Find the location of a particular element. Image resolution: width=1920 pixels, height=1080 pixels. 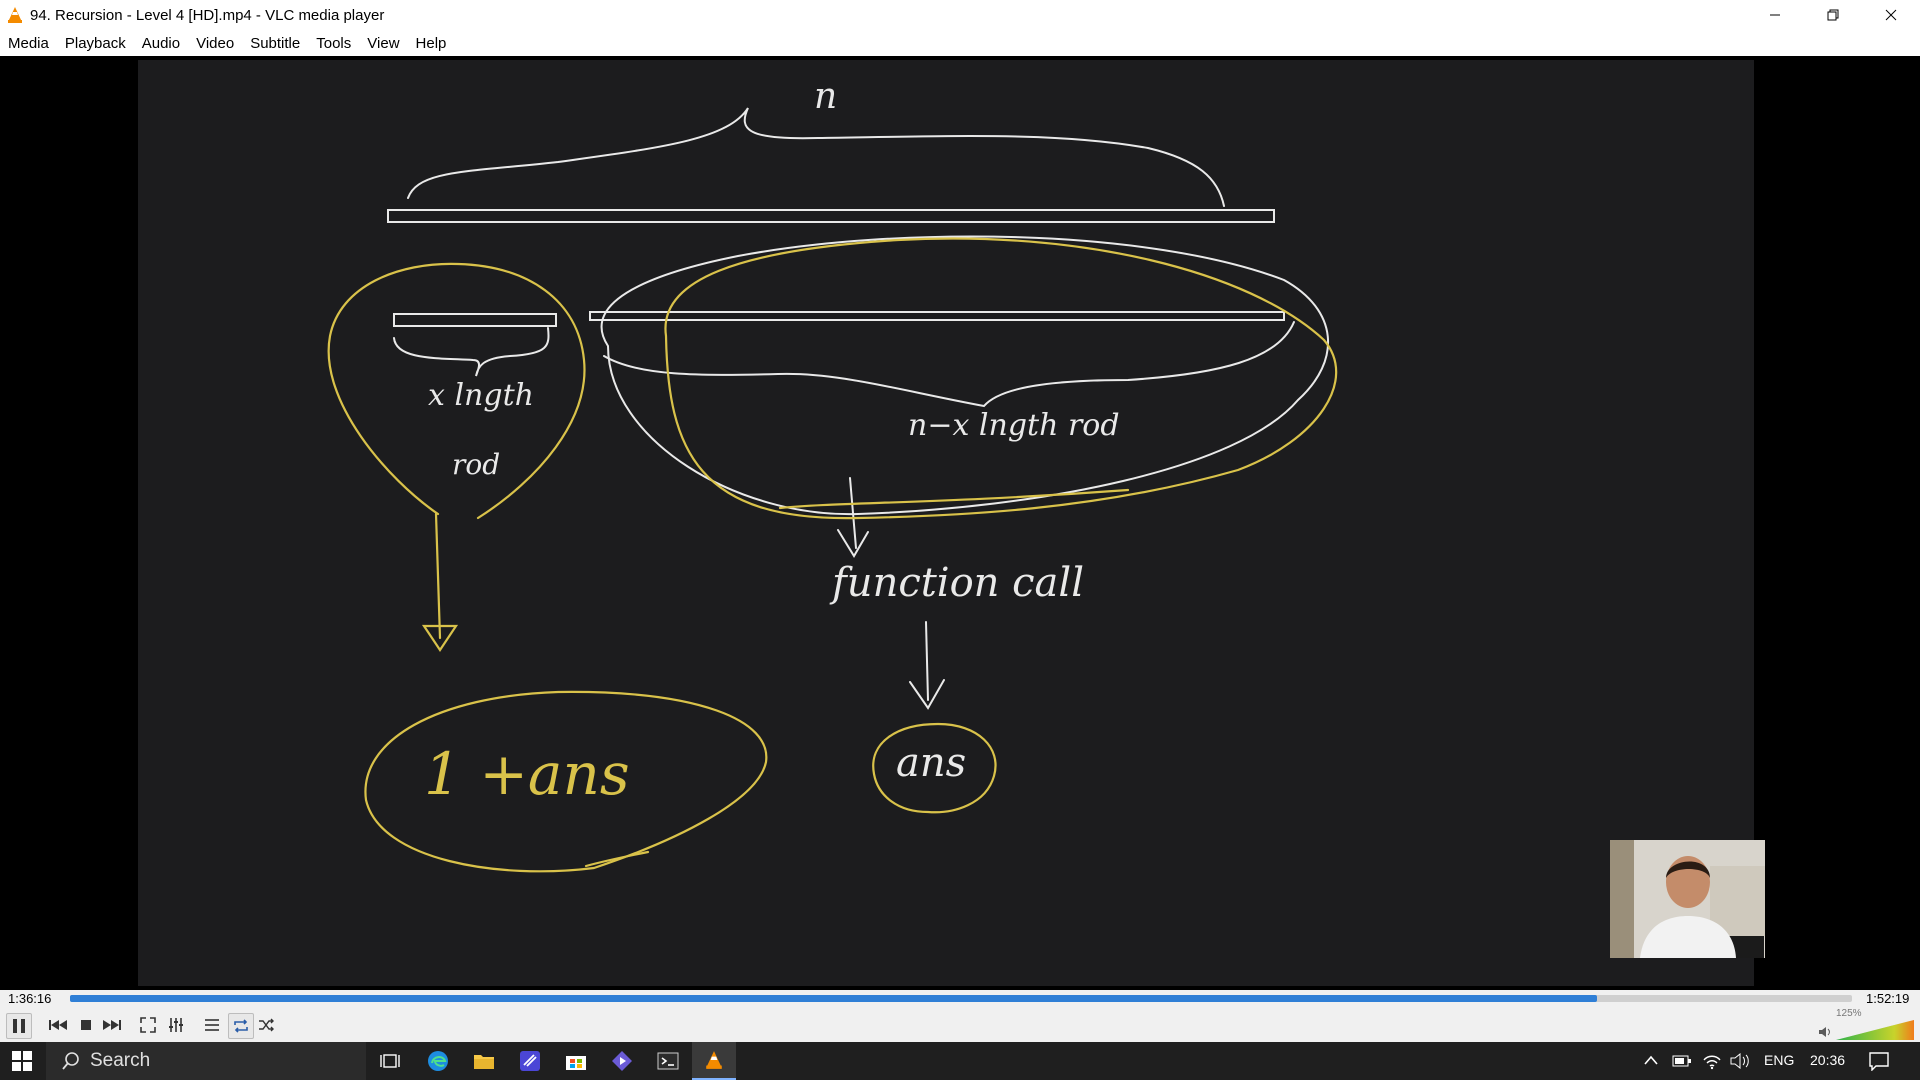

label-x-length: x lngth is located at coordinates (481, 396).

------

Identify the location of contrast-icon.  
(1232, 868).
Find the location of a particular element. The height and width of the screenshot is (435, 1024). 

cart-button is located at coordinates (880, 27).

------

> [Required work] Render the lines of the listing from the one containing "Find the location of a particular element. The" through the one containing "cart-button is located" as a JSON list of strings, with one string per line and blank lines omitted.

> [Written response]
[
  "Find the location of a particular element. The height and width of the screenshot is (435, 1024). ",
  "cart-button is located at coordinates (880, 27)."
]